QUÉ HARÁS:
a – Responde a estas preguntas según el texto sobre Tomás:
(i) ¿A qué grupo selecto pertenecía Tomás?
(ii) ¿Desde dónde y hasta dónde había acompañado a Jesús?
(iii) ¿En qué se había convertido el gran sueño?
b – ¿Puedes transcribir literalmente el fragmento del texto sobre Tomás que va de "Tomás había recibido" a "tomar otros rumbos."?

FRAGMENTO DEL DOCUMENTO:
-----

Tomás había recibido una excelente formación religiosa. Era, ni más ni menos, uno de los que había acompañado a Jesús desde Galilea a Jerusalén, incluso pertenecía al selecto grupo de los Doce.
Sin embargo, las desilusiones de la vida, el desengaño del gran ideal vivido, le habían golpeado con especial fuerza, más que a los otros. El gran sueño se había convertido en una pesadilla y, la verdad seguir unido a los que ya en vida de Jesús no se llevaba tan bien (violentos, como los hijos del trueno”, ambiciosos, miedosos, traidores... menudo panorama), no le atraía lo más mínimo.
La fe con la que había seguido a Jesús y que le parecía tan clara y firme se resquebrajó, hizo aguas, cedió ante otros intereses, y el caso es que él, que siempre había sido una persona realista, con los ojos abiertos y segura de sí, dueña de sus actos, decidió que había que tomar otros rumbos.

-----

EXTRACTO DE DATOS:
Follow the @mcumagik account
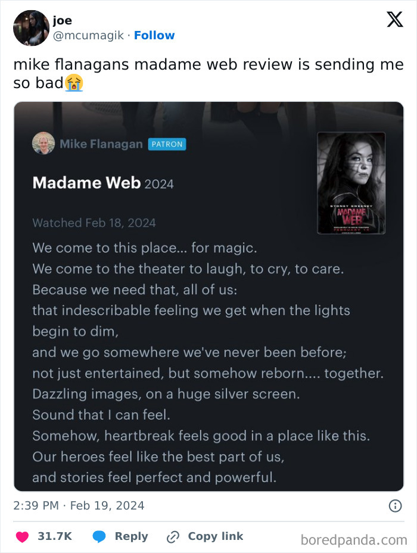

-----

RESULTADOS DEL EJERCICIO:
a –
(i) Al grupo de los Doce.
(ii) Desde Galilea a Jerusalén.
(iii) En una pesadilla.

b –
Tomás había recibido una excelente formación religiosa. Era, ni más ni menos, uno de los que había acompañado a Jesús desde Galilea a Jerusalén, incluso pertenecía al selecto grupo de los Doce.
Sin embargo, las desilusiones de la vida, el desengaño del gran ideal vivido, le habían golpeado con especial fuerza, más que a los otros. El gran sueño se había convertido en una pesadilla y, la verdad seguir unido a los que ya en vida de Jesús no se llevaba tan bien (violentos, como los hijos del trueno”, ambiciosos, miedosos, traidores... menudo panorama), no le atraía lo más mínimo.
La fe con la que había seguido a Jesús y que le parecía tan clara y firme se resquebrajó, hizo aguas, cedió ante otros intereses, y el caso es que él, que siempre había sido una persona realista, con los ojos abiertos y segura de sí, dueña de sus actos, decidió que había que tomar otros rumbos.